GLT: a New School of Thought
I have noticed that a very large number of people around me have EMPTY LIVES, and that they fill the void with the most ridiculous, useless, and often very destructive preoccupations, for example, faculty members in psychology departments becoming absorbed in petty departmental politics and getting all hot and bothered about university policies that are completely trivial and don’t really matter to anyone.
The world generally is filled with such people, in our government, in industry, in education. I have a new method of therapy for such people: I call it Get a Life Therapy (GLT). You have to kidnap the person who has filled the emptiness with ridiculous and destructive things, and put them in an obscure motel room with great privacy. Tie the person in a chair, with his hands restrained so he cannot cover his ears. And then, for 48 consecutive hours you scream at the top of your lungs: “Get a Life! Get a Life! Get a Life!” At the end of that time, the person is released on his own recognizance to discover more constructive ways of living.

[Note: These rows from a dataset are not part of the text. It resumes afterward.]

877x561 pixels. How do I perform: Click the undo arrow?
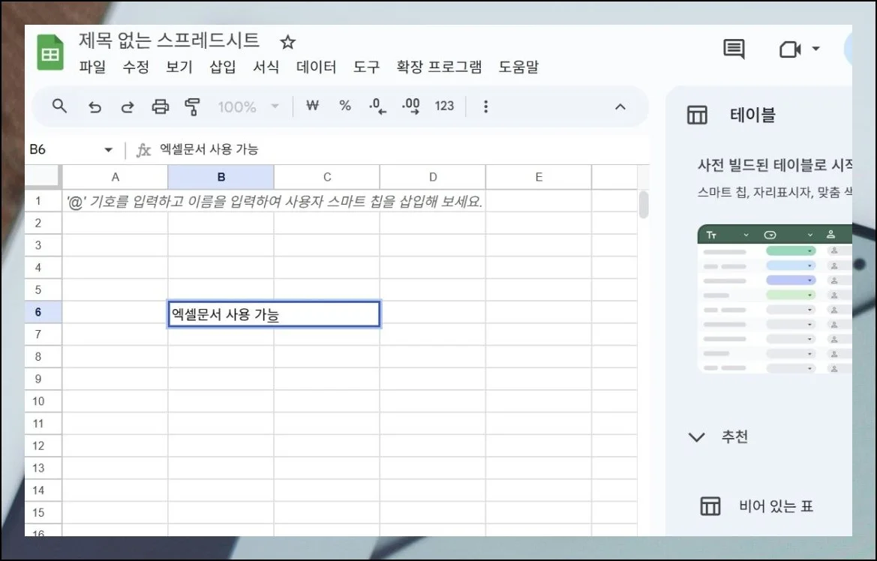click(95, 107)
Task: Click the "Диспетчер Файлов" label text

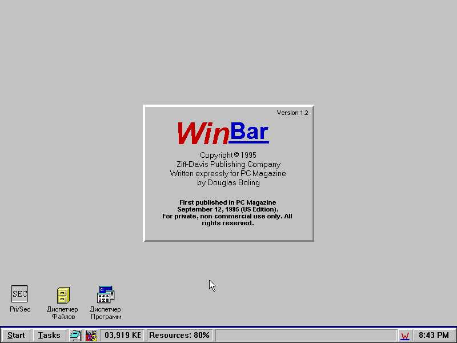Action: click(63, 313)
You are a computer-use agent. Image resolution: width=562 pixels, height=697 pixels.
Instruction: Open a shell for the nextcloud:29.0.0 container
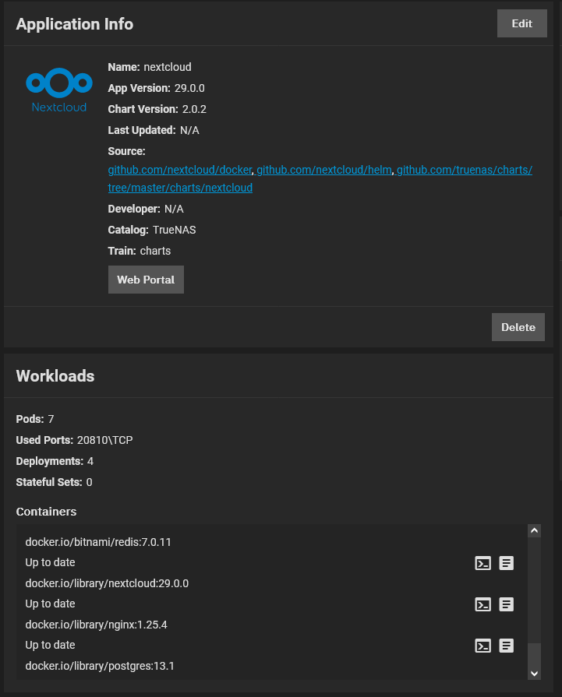point(482,604)
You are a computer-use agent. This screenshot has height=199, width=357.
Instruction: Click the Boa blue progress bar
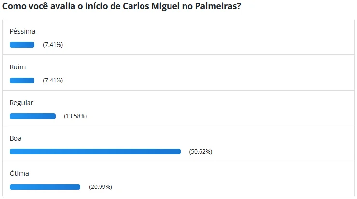click(x=95, y=151)
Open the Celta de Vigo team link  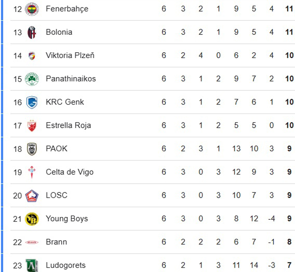coord(69,172)

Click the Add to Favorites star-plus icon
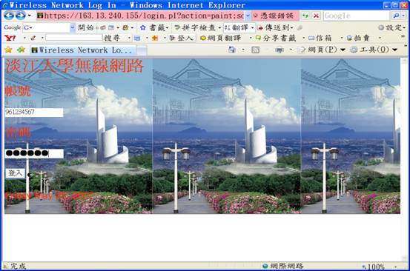pos(21,50)

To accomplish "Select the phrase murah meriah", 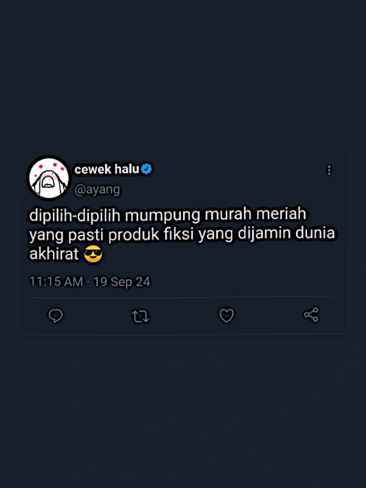I will (255, 214).
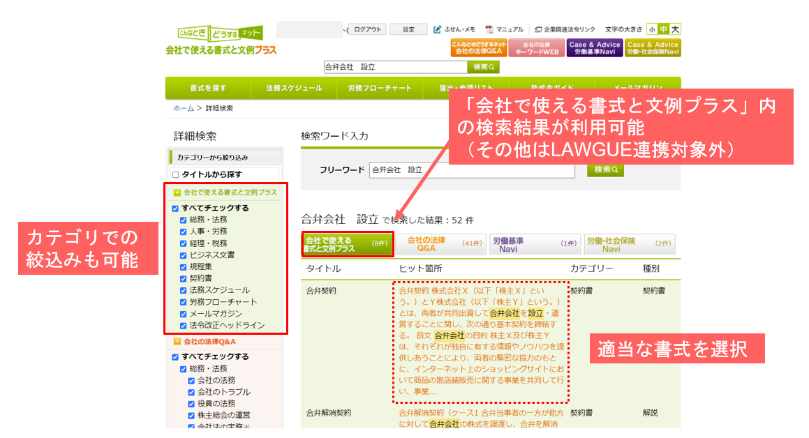The width and height of the screenshot is (809, 438).
Task: Collapse the 会社で使える書式と文例プラス category section
Action: [177, 192]
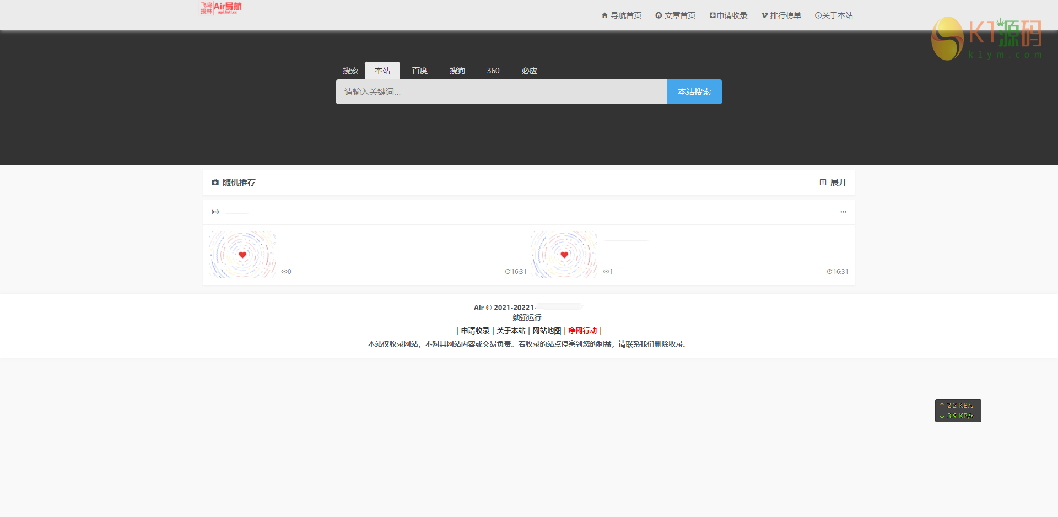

So I was thinking of marketing this new method of treatment, and wondering if there is a way of making vast sums of money with it, since it would be as good or better than most other forms of therapy from what I have seen of my own crazy field. Or maybe it could just be an altruistic act, not for money, with no profit coming to me other than the knowledge that I had helped a few people live more fully and creatively. As I continued to think and think about all this, a disturbing question came floating into my mind: Is this treatment itself an instance of the disease it purports to cure? I think not.